De plus en plus, le débat politique francophone se crispe sur des questions symboliques d’identité, de traditions ou de dénominations, plutôt que sur des sujets économiques et sociaux. Les Américains appellent ça des « guerres culturelles » et, ça y est, Wallons et Bruxellois s’y engagent.

L’écriture inclusive vous dérange? La couleur du cirage appliqué sur la peau de Père Fouettard vous préoccupe? Le nom devenu trop saisonnier des vacances scolaires vous embête? Le changement de dénomination d’un tunnel vous met en colère? La perspective qu’une musulmane voilée apprenne l’algèbre à vos enfants vous inquiète? La question palestinienne vous semble pouvoir être résolue sur Twitter? Si oui, vous êtes prêt à être enrôlé dans un des camps qui se livrent de plus en plus à des « guerres culturelles ».

Ces successions de querelles, qu’en anglais on nomme « cultural wars », « Christmas wars » lorsqu’elles concernent les fêtes de fin d’année, n’influent pas sur l’existence matérielle de ceux qui s’y livrent. Ce qui se trouve sur la tête d’une prof de maths ne vous aidera pas à les comprendre, le nouveau nom d’un tunnel ne supprime pas les bouchons qui s’y forment, un Père Fouettard blanc n’aidera pas à payer les dringuelles, aussi peu que les factures de fin d’année, et l’écriture inclusive ne vous fera jamais perdre votre emploi. Mais, souvent, ces questions, culturelles au sens large, émeuvent et, de ce fait, paraissent installer deux camps apparemment irréconciliables. Elles opposent les défenseurs, majoritaires, de traditions attribuées à la communauté nationale, et les offensants, minoritaires, dont les revendications seraient partagées par certaines élites multiculturalistes. Ces questions émeuvent, donc elles mobilisent. Elles sont de ce fait un très puissant carburant politique et un utile matériau médiatique. Elles se construisent sur un carré revendication-émotion-politisation-médiatisation.

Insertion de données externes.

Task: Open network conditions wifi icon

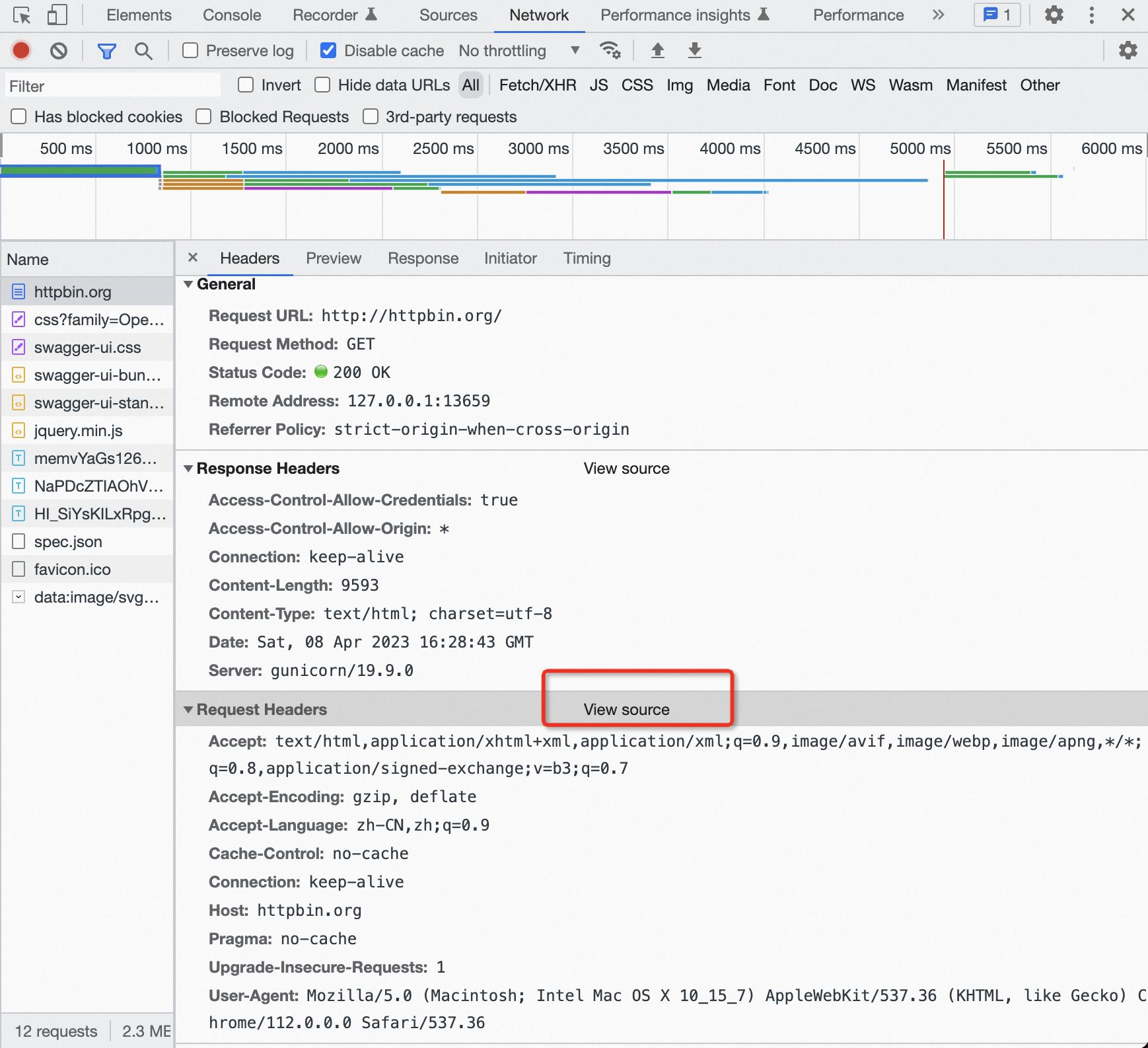Action: coord(610,50)
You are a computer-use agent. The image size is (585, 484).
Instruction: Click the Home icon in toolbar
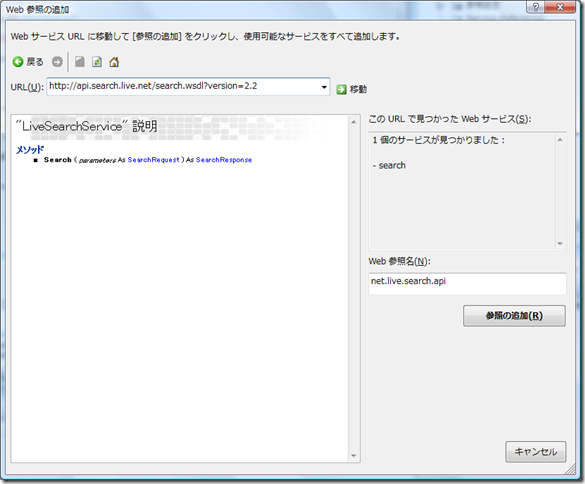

Sans concurrence à droite, le MR a tout à gagner à porter ces thématiques dans le débat public francophone.

La Belgique francophone avait pris du retard sur ses voisins français et flamand, qui importèrent bien plus tôt cette tradition américaine.

Mais, depuis quelques mois, la succession des polémiques, qui a jusqu’à présent culminé avec l’incident suscité par Rajae Maouane et Georges-Louis Bouchez autour du conflit israélo-palestinien, semble avoir transformé la Fédération Wallonie-Bruxelles en champ de bataille pour guerriers culturels.

Rajae Maouane a politisé l’émotion de ceux que la cause palestinienne émeut, revendiquant des sanctions à l’encontre d’Israël, puis Georges-Louis Bouchez a politisé l’émotion de ceux que ceux que la cause palestinienne émeut mettent en colère, refusant des sanctions à l’encontre d’Israël, ensuite les journalistes politiques des médias francophones n’ont pu que commenter et raconter cette algarade sans que la politique étrangère du gouvernement fédéral soit le moins du monde perturbée.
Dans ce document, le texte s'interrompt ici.